Collect every line of the records that contains the string "class", treating uppercase and lowercase letters as distinct.

> **MATERIAL TO PROCESS**:

□ □ □ □ □ □ □

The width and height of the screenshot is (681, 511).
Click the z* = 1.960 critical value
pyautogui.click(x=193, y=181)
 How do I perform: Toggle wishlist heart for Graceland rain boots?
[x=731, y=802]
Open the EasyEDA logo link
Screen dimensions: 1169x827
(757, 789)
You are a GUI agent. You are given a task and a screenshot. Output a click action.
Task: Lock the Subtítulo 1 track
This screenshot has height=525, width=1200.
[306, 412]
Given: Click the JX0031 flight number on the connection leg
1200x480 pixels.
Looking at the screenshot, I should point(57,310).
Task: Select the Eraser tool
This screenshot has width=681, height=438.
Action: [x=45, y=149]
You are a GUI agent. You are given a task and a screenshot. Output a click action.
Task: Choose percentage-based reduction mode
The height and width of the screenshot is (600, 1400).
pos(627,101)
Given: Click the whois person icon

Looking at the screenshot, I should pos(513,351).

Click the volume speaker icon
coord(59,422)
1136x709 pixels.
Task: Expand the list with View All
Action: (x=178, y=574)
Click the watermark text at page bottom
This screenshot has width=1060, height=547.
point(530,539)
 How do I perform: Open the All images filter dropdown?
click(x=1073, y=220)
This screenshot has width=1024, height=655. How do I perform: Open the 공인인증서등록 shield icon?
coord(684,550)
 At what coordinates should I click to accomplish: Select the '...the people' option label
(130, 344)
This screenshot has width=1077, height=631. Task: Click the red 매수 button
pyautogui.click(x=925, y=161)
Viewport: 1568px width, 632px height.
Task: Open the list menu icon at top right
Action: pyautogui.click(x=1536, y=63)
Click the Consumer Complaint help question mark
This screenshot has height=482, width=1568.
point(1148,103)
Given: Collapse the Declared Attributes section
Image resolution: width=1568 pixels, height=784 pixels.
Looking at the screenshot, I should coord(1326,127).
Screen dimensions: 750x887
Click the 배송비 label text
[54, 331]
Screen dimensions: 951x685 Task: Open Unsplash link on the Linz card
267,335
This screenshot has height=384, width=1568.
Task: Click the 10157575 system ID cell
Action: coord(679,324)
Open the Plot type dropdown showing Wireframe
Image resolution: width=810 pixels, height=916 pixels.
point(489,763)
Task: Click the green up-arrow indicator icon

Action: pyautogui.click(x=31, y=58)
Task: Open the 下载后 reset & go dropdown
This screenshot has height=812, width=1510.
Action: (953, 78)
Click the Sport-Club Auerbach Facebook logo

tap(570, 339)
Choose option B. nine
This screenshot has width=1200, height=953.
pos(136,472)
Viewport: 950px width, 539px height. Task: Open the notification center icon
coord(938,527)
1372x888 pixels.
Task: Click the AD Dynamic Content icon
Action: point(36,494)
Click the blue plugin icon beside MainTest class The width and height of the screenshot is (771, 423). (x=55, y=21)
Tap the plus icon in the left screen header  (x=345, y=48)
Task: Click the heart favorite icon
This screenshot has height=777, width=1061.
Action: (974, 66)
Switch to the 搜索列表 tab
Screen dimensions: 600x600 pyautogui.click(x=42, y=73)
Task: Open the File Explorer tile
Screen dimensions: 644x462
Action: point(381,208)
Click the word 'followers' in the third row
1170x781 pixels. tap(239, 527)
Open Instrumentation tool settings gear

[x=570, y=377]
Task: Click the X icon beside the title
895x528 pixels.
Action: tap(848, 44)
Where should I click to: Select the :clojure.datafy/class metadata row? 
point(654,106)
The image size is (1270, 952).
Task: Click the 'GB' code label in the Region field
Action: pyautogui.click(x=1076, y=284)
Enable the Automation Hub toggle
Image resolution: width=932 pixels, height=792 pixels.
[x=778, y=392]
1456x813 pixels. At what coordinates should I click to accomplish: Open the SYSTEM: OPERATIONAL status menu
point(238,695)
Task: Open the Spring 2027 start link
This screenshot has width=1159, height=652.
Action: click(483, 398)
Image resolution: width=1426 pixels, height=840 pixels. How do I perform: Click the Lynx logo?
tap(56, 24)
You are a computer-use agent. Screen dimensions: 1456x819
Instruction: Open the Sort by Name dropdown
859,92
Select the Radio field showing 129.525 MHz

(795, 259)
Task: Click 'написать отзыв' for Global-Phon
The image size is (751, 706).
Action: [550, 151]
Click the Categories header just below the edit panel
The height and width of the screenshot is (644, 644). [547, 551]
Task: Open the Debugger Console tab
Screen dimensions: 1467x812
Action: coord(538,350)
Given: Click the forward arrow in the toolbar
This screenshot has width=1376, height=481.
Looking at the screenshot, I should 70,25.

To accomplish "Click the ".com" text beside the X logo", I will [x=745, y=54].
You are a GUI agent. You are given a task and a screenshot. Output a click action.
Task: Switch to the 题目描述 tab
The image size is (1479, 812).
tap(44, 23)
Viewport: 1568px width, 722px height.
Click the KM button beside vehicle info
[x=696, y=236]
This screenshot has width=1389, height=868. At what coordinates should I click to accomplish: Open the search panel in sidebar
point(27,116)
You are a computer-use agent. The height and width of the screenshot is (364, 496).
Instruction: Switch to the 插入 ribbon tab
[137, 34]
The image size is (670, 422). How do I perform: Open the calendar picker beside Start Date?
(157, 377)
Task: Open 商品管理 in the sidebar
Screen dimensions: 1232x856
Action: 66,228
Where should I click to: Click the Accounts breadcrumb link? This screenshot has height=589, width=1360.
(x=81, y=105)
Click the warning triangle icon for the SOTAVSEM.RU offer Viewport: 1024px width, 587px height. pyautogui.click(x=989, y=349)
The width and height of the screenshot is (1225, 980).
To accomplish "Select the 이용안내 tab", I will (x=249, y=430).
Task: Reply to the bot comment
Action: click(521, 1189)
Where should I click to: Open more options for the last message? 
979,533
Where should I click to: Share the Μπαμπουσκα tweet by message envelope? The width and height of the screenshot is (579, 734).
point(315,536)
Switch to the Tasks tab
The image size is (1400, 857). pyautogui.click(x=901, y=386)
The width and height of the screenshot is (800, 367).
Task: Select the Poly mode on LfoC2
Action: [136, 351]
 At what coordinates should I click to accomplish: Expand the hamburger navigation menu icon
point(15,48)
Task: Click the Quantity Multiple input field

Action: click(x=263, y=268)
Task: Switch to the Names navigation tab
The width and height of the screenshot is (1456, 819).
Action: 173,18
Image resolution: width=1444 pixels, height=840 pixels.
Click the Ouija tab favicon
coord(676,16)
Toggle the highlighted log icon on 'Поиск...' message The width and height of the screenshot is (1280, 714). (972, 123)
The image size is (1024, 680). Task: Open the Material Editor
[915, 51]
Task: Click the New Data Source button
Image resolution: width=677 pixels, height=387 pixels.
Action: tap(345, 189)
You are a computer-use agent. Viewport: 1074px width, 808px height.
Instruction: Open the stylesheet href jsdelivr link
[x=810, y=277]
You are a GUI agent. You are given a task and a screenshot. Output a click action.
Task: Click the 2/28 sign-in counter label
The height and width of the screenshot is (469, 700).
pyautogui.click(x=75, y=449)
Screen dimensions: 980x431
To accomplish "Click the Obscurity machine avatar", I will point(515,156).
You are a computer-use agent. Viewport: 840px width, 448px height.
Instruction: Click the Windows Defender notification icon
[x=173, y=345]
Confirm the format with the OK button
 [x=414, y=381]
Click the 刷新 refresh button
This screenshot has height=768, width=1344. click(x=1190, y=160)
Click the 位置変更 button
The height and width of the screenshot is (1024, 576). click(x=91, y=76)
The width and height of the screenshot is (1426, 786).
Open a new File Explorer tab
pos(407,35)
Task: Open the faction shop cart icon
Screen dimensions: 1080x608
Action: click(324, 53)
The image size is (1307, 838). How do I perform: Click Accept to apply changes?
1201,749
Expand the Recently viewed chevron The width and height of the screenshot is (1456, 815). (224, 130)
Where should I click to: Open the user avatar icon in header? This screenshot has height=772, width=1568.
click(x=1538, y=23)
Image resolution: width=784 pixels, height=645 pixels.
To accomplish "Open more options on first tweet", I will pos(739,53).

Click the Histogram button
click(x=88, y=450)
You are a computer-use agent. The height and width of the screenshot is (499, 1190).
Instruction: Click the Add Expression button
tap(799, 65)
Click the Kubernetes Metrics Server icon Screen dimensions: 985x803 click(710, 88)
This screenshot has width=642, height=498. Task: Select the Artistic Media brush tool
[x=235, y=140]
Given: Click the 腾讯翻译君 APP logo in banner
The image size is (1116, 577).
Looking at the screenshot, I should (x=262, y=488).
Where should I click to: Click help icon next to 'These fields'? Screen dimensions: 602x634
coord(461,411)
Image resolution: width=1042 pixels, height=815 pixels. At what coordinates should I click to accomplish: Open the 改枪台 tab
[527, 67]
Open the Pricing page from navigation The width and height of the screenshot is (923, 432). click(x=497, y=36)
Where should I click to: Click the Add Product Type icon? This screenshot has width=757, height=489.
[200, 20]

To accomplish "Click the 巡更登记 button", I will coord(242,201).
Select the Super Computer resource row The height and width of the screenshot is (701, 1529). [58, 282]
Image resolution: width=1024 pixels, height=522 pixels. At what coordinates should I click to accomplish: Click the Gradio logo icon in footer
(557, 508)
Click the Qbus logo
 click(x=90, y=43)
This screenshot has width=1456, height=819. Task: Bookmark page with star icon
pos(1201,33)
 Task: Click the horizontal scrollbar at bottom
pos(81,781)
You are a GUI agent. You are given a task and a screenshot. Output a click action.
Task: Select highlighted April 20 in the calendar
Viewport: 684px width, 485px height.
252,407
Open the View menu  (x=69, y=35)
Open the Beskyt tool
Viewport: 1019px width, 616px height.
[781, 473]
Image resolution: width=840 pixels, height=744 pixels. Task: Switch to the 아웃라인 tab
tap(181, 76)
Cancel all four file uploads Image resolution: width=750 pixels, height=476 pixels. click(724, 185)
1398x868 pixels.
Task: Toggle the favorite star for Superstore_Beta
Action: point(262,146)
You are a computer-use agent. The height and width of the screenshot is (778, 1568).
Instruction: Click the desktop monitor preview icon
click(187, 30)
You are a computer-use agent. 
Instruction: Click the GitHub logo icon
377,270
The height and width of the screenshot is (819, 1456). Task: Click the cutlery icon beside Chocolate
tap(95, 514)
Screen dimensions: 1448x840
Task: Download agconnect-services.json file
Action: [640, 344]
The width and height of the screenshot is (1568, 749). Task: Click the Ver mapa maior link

□ □ □ □ □ □ □

> **ANSWER IN FULL**:
Click the blue plugin icon beside MainTest class The width and height of the screenshot is (771, 423). (x=55, y=21)
Where should I click to: Select the :clojure.datafy/class metadata row? 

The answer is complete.